Most artists have probably never considered using a 3 inch house painting brush for their oil paintings, but doing so can get fantastic results with painting skies.
A soft bristle brush enables wonderful blending of the sky colours. Just start by thinning your white paint with a blend of 1/4 artists turps or gum turps with 3/4 linseed oil. Paint a very thin layer of white paint over the sky area and also over any other areas of the painting which will be light in colour.
Next select the colours you wish to use in the sky. Yellow ochre for the bottom, red violet for the middle and either blue or blue violet for the top will give great results.
Again thin the paint before applying to the white on the canvas.

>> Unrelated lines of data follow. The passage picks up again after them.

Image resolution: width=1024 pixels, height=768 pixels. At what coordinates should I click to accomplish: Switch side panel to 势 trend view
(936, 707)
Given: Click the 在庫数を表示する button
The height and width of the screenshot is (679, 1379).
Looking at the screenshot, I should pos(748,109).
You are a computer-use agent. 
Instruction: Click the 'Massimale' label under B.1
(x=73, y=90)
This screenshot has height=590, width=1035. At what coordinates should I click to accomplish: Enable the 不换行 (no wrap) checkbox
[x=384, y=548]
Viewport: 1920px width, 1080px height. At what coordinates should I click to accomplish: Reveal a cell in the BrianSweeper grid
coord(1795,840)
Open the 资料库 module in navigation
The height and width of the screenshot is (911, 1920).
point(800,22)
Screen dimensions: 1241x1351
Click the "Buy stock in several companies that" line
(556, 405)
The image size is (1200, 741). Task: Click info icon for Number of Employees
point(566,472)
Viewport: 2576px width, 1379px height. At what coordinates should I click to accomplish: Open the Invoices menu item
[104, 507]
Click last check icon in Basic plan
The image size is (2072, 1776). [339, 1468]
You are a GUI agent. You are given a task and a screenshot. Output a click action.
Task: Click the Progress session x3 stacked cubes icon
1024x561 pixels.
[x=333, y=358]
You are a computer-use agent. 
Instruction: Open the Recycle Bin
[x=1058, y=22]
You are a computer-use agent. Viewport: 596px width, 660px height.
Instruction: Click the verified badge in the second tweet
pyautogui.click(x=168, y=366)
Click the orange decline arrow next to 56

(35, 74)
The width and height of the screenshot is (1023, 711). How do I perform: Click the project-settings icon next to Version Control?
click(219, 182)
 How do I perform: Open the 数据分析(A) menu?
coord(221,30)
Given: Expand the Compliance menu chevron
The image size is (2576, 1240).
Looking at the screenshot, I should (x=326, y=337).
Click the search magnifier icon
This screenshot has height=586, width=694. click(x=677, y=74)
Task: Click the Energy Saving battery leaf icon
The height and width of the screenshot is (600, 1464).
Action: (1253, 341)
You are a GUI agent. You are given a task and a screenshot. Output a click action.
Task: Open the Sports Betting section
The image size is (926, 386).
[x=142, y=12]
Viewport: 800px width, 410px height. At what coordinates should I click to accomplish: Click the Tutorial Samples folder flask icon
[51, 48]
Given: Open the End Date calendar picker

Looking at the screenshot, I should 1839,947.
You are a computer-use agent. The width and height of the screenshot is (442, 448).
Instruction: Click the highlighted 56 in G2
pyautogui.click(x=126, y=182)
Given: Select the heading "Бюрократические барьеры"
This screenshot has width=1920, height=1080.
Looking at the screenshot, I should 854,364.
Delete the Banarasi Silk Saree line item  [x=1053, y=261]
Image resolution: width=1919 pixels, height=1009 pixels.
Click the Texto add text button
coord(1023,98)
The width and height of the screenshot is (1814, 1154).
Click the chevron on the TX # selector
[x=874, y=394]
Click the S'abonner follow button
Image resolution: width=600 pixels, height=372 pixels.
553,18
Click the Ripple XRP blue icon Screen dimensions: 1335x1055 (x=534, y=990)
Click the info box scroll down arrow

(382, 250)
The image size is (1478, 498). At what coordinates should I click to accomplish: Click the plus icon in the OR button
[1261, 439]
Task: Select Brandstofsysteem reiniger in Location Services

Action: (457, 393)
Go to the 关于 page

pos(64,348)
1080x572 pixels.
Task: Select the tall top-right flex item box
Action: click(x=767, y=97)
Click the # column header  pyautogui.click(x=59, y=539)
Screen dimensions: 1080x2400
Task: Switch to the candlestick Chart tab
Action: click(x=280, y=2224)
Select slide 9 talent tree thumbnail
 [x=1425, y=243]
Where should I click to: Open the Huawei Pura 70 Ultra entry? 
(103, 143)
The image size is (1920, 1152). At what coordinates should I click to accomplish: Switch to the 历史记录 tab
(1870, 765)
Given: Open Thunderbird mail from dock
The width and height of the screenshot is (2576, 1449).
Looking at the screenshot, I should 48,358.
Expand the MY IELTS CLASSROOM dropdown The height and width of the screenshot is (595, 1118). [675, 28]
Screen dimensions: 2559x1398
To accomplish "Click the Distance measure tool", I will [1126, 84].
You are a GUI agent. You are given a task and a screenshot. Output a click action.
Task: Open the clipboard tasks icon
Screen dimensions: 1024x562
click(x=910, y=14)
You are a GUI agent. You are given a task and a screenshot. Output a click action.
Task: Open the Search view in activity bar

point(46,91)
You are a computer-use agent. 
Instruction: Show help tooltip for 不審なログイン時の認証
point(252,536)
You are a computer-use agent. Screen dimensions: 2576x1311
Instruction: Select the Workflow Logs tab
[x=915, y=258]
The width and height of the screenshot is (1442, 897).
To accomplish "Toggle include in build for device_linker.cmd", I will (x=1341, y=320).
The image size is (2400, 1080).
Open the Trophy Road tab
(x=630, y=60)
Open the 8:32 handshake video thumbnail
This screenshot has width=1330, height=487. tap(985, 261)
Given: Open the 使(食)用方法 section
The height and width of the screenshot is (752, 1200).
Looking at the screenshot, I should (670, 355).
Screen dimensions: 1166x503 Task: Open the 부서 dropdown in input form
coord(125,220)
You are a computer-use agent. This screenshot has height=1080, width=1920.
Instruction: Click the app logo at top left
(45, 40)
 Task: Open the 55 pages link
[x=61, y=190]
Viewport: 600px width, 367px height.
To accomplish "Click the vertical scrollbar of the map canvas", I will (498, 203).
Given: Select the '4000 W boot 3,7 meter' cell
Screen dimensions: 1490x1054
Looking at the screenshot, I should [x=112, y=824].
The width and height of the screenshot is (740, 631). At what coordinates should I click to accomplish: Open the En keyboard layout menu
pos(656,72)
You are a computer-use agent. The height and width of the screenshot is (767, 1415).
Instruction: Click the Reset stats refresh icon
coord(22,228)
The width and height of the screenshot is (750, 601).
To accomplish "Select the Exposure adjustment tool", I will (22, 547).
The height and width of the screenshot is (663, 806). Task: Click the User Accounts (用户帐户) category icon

Remember that the ground or river colours are a reflection of the sky colours so as you apply each colour to the sky, starting from the lightest colour and going to the darkest, also apply this colour to the ground or river areas.
With the sky it is best to use criss cross strokes, and where one colour moves into the next use very light strokes with the brush to get a good blend between the colours.
For the ground or river use horizontal motion.
Clouds can be put into the sky once complete using a fan brush and then use a soft bristled fan brush to stroke them in a sideways motion to blend into the background colour of the sky.
Keep in mind also that shadows on the ground also pick up colour from the sky, so mix the darker colours such as the red violet and blue violet or blue with some burnt umber to use for shadows on the ground or for the opposite side of the trees to the chosen light source.
The light colour of the sky, being yellow ochre can be used as the highlight colour for the foliage on the trees.
The dark areas of the painting such as thick treed areas should be painted with a background of either burnt umber or a mix of burnt umber and dark green. Apply this coat as thinly as possible to prevent a muddly look when the contrasting colours of the foliage are applied.
Using a 1 inch or 2 inch brush to highlight the foliage areas can give much better results than using the normal smaller artists brushes.
Give these techniques a try and see how you go.